Facial Exercises

Woman doing face exercises

Have you heard of using facial exercises to keep your face looking young? Here's some information about them, including why you might want to think twice before you start.

Muscles in the Face

Every facial expression depends on tiny muscles below the skin. Each smile, each frown, each look of surprise or sadness is created by the contraction or relaxation of these muscles. In a healthy person, it's rare that facial muscles will become truly weak. After all, the muscles get used many times every day.

However, some experts think that adding extra exercise can help give facial muscles extra tone. The idea is that stronger muscles will firm up the chin, make the cheekbones more prominent, and generally make the face look younger and better.

Does it really work? You won't find the answer in the medical literature. Some people swear by facial exercise, but others say that it doesn't work at all. If you'd like to give it a try, you'll find instructions for some exercises at the end of this article.

Whole Body Exercise

One sure way to make your face look better is whole-body exercise. When your whole body is in better shape, your face will look better, too. Whole-body exercise will reduce your percentage of body fat. That, in turn, will help eliminate a double chin and make cheekbones stand out. Being in good shape will also lend a glow to your face and make you feel better all over.

Facial Exercises and Skin

Facial exercises may be good for the muscles, but they won't improve your skin. The reason has to do with how the muscles and skin interact.

Many of the muscles of the face attach underneath the skin. Each time you use one of these muscles, it tugs on the skin. These little tugs and pulls change the skin's shape and create facial expressions.

Young skin bounces back quickly after each smile, frown, or other expression, but older skin is less elastic. Each tug from a muscle stretches the skin just a little bit, and older skin can't bounce back. So the movements of facial muscles can actually add to lines and wrinkles.

Facial exercises involve repetitive movements. That means the skin stretches in the same place, and in the same way, each time the exercise is repeated. Instead of making skin look younger, the repeated movements can create new lines or deepen existing ones.

When Facial Exercises Are Essential

Some people truly need to do facial exercises.
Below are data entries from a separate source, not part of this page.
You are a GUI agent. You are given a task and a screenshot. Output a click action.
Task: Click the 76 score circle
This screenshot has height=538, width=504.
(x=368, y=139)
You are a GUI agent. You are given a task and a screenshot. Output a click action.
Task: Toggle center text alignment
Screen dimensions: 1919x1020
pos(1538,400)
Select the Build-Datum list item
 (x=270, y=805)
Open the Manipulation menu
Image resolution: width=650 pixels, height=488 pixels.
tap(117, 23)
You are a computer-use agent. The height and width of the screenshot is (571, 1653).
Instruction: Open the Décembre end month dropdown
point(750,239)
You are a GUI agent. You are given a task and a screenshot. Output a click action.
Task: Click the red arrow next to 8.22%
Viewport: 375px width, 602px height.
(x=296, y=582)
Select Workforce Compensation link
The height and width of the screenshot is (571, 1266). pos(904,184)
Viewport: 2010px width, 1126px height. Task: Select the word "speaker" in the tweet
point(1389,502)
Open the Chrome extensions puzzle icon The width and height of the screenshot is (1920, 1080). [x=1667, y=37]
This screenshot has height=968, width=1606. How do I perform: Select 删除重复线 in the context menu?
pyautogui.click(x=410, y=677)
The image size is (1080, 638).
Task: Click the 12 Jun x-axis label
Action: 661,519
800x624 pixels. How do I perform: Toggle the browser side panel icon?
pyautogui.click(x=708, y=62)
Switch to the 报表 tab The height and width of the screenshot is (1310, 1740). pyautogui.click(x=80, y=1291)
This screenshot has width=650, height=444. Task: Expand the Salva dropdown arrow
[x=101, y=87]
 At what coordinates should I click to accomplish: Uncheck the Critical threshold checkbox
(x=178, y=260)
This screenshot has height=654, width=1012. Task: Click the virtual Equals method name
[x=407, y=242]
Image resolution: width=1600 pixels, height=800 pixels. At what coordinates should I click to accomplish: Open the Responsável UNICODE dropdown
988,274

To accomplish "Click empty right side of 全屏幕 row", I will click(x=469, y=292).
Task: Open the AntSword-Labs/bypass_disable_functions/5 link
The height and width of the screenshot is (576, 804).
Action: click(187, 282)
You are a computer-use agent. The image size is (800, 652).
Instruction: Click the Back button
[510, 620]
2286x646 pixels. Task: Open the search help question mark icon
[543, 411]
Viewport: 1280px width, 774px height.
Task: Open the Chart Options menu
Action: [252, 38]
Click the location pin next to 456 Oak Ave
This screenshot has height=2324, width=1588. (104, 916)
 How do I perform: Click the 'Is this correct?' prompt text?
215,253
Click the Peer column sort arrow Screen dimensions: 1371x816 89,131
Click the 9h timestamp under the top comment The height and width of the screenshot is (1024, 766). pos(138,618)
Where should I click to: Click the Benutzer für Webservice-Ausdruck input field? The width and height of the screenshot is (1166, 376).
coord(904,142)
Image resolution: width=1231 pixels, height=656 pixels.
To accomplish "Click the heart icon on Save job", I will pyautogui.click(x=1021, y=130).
After a stroke, the muscles on one side of the face may not work properly. That's because the brain is no longer sending the correct signals to tell the muscles to move. Just like muscles in other parts of the body, facial muscles will weaken and atrophy if they're not used. Doing facial exercises after a stroke can help re-train the brain and make muscles strong again.

A condition called Bell's Palsy can also make facial muscles weak. In Bell's Palsy, a viral infection paralyzes the nerves on one side of the face. Until the nerves recover, the muscles won't move, so they become weak. Exercises may be needed to help the muscles return to normal.

If You'd Like to Try

Here are some facial exercises recommended by beauty web sites. Books are available with more detailed instructions; you'll find several at Amazon.com. But remember, there's no guarantee these exercises will make a difference!

  • Eyes. Place fingers at the corners of eyes. Move your fingers up while using your facial muscles to move your eyelids down. Next, place index fingers above eyebrows. Pull down gently with your fingers while trying to raise your eyebrows. Repeat 10 times.
  • Mouth. Purse your lips, then smile widely. Repeat 10 times.
  • Chin. Place two fingers underneath your chin and press in gently. At the same time, press your tongue against the inside of your bottom teeth. Hold for 10 or 15 seconds.